**Given exercise:**
Transcribe the graphics card thread word for word, from "It was in my" to "in my own pc?".

**Excerpted passage:**
[START]

# Can a damaged graphics card damage the motherboard or other components?



## Black Panther (Aug 4, 2012)

I have an 8800GT and I'm not sure if it's damaged or not.
It was in my brother's pc and it started not recognizing the driver.
But since I replaced both card and PSU in his system, I'm not sure whether the fault was the card or the PSU...

Is it safe to test the card by putting it in my own pc?


----------



## Bo$$ (Aug 4, 2012)

As long as it wasn't shorting the motherboard, you should be fine


----------



## stinger608 (Aug 4, 2012)

Bo$$ said:


> As long as it wasn't shorting the motherboard, you should be fine



 yep, as Bo$$ stated, if the system was running when you removed the card it should be fine to test it. If on the other hand it did short out in the system, which would appear it did not do, then just throw it in the trash. 

From the sounds of it though, I would figure it to be the video card and not the PSU that was in your brothers system.


----------



## mauriek (Aug 4, 2012)

The only time i saw a graphic card did some damage to a motherboard was when my old Asus ATI 9250 AGP suddenly getting much hotter than usual and 5 minutes later the AGP pin burn out and also burn and melt the AGP GPU slot with it..


----------



## Black Panther (Aug 4, 2012)

Well, my brother's motherboard still works, so I guess I'm safe.

I tend to think it had been the PSU because I tried a 8600GTS which was working and it didn't work with the old PSU either..


----------



## Bo$$ (Aug 5, 2012)

Black Panther said:


> Well, my brother's motherboard still works, so I guess I'm safe.
> 
> I tend to think it had been the PSU because I tried a 8600GTS which was working and it didn't work with the old PSU either..



ok well then i think it's safe for your system  Risks are generally quite low unless it provides power


edit: Due to confusion I am talking about using the 8800gt in your system NOT the PSU
good luck


----------



## Aquinus (Aug 5, 2012)

Bo$$ said:


> ok well then i think it's safe for your system  Risks are generally quite low unless it provides power



Yeah, I would be careful with that one. You don't need to go burning out the rest of the rig. The PSU is one of the only components that can hose your entire rig. Mainly because it is connected to just about everything.


----------



## Completely Bonkers (Aug 5, 2012)

Damaged AGP cards can blow an AGP socket... because AGP was designed at different standards and different voltages.  Earlier AGP specs were at a higher voltage... later just 0.8v, so a damaged card could possibly let out of spec voltages damage a mainboard components. (typically the northbridge gets collateral damage and you need a new mainboard)

PCIe cards are much safer in this respect... since all at the same voltage. And in the extreme case, if one lane gets damaged... in theory, the rest of the card/slot should work fine. Just like putting a PCIex16 GPU in a PCIEx8 slot... it works fine.


----------



## Aquinus (Aug 5, 2012)

[END]

(Item position lines)

[START]

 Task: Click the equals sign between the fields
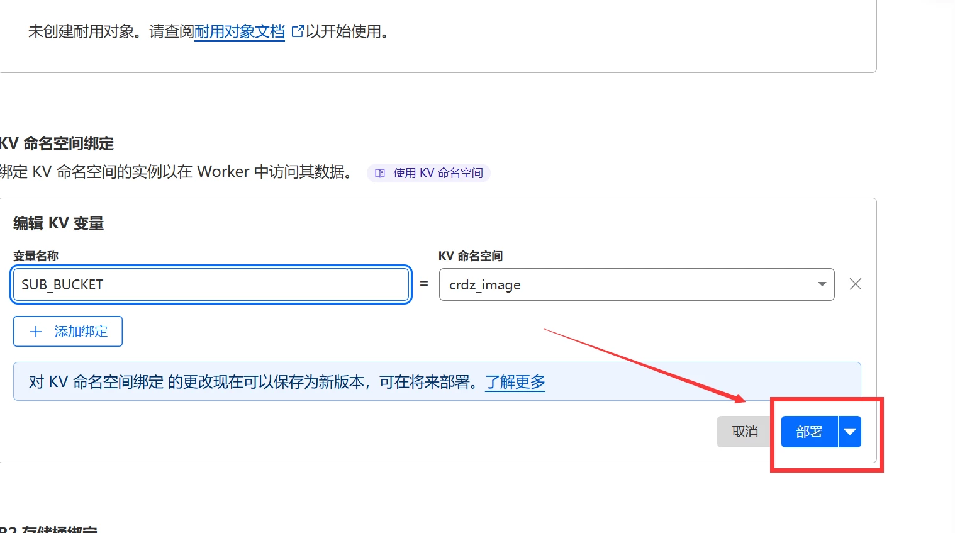tap(424, 284)
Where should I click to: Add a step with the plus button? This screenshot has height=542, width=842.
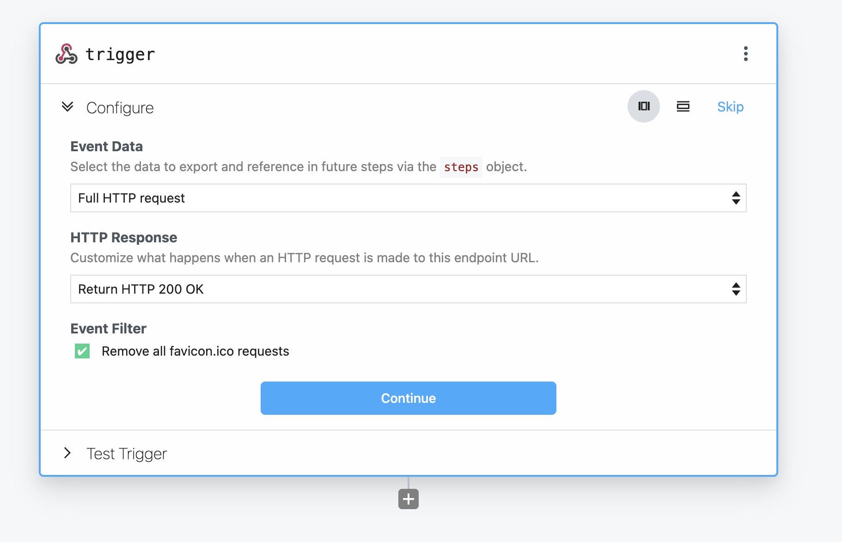408,499
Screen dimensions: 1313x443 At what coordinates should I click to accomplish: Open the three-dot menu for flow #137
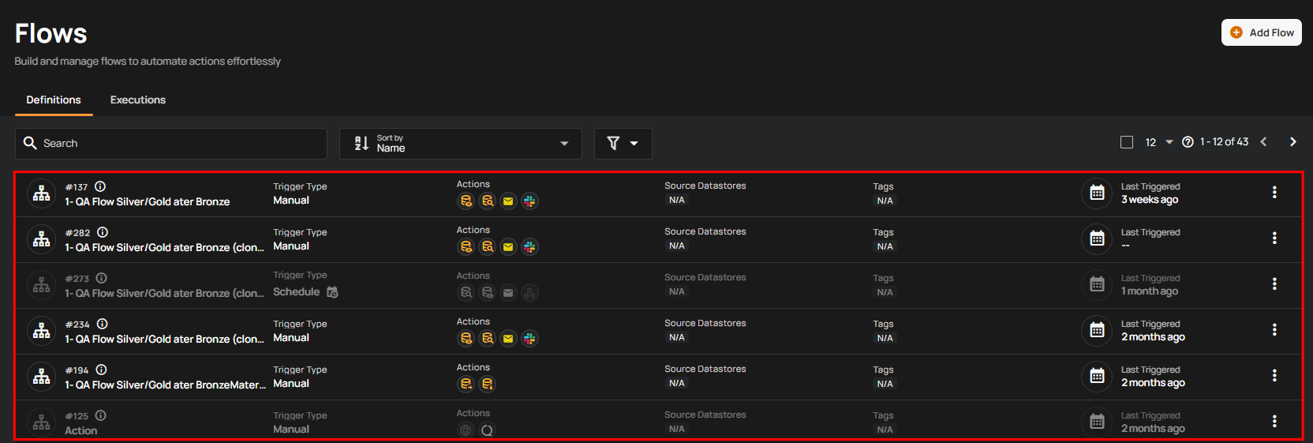1274,193
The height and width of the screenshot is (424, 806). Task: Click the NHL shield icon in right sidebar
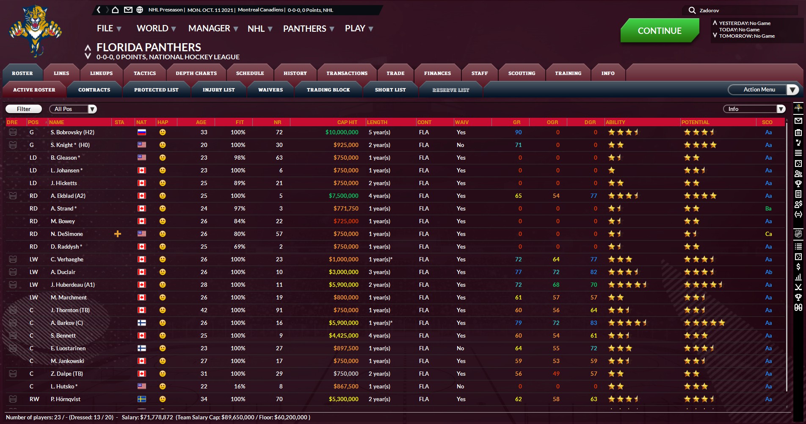pos(798,234)
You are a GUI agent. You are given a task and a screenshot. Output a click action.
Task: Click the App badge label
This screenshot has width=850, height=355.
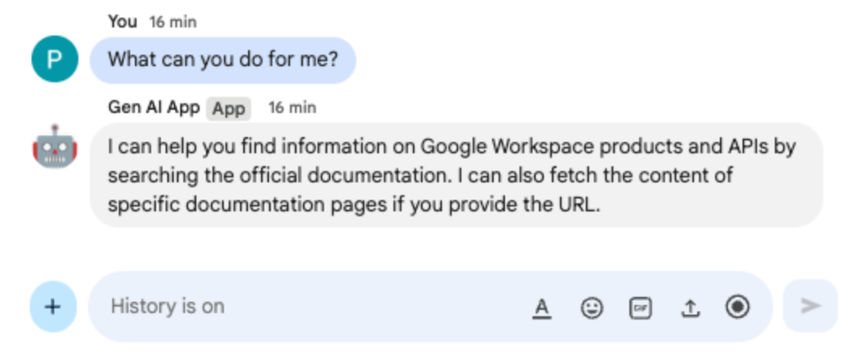click(x=229, y=108)
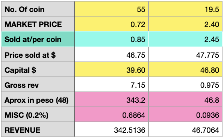
Task: Select the 'No. Of coin' header cell
Action: point(38,9)
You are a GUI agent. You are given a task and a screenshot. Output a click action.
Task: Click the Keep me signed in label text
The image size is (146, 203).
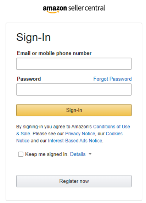point(47,154)
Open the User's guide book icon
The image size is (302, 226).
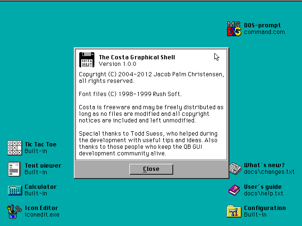[235, 190]
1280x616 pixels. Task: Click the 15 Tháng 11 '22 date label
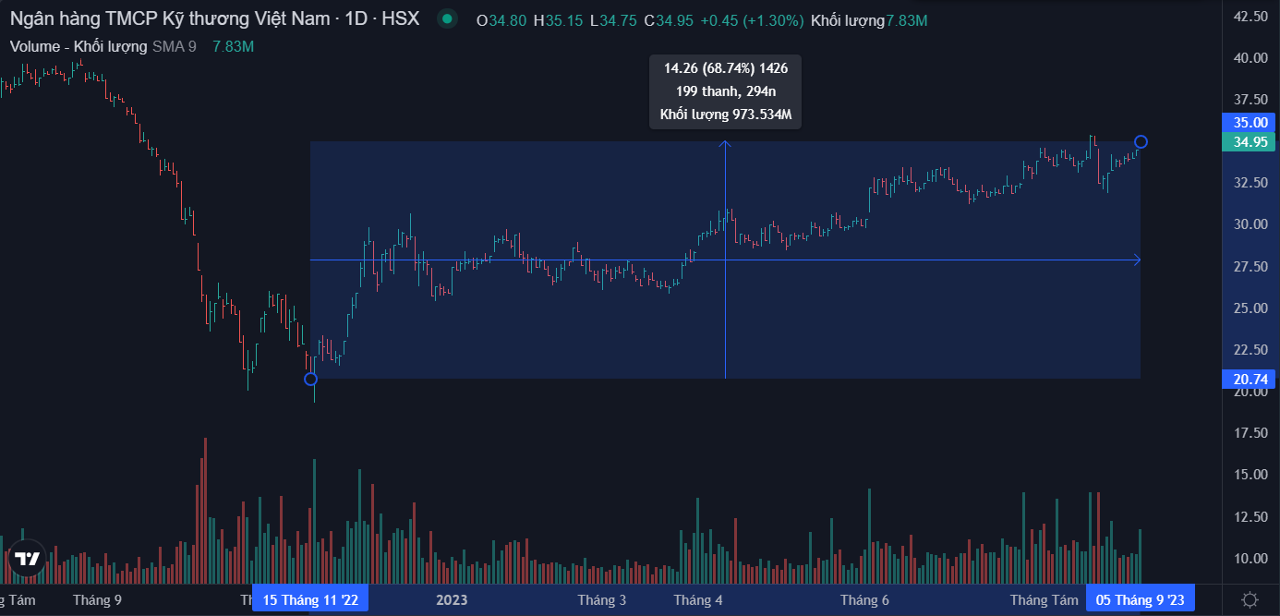coord(310,599)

[END]

**Response below:**
It was in my brother's pc and it started not recognizing the driver.
But since I replaced both card and PSU in his system, I'm not sure whether the fault was the card or the PSU...

Is it safe to test the card by putting it in my own pc?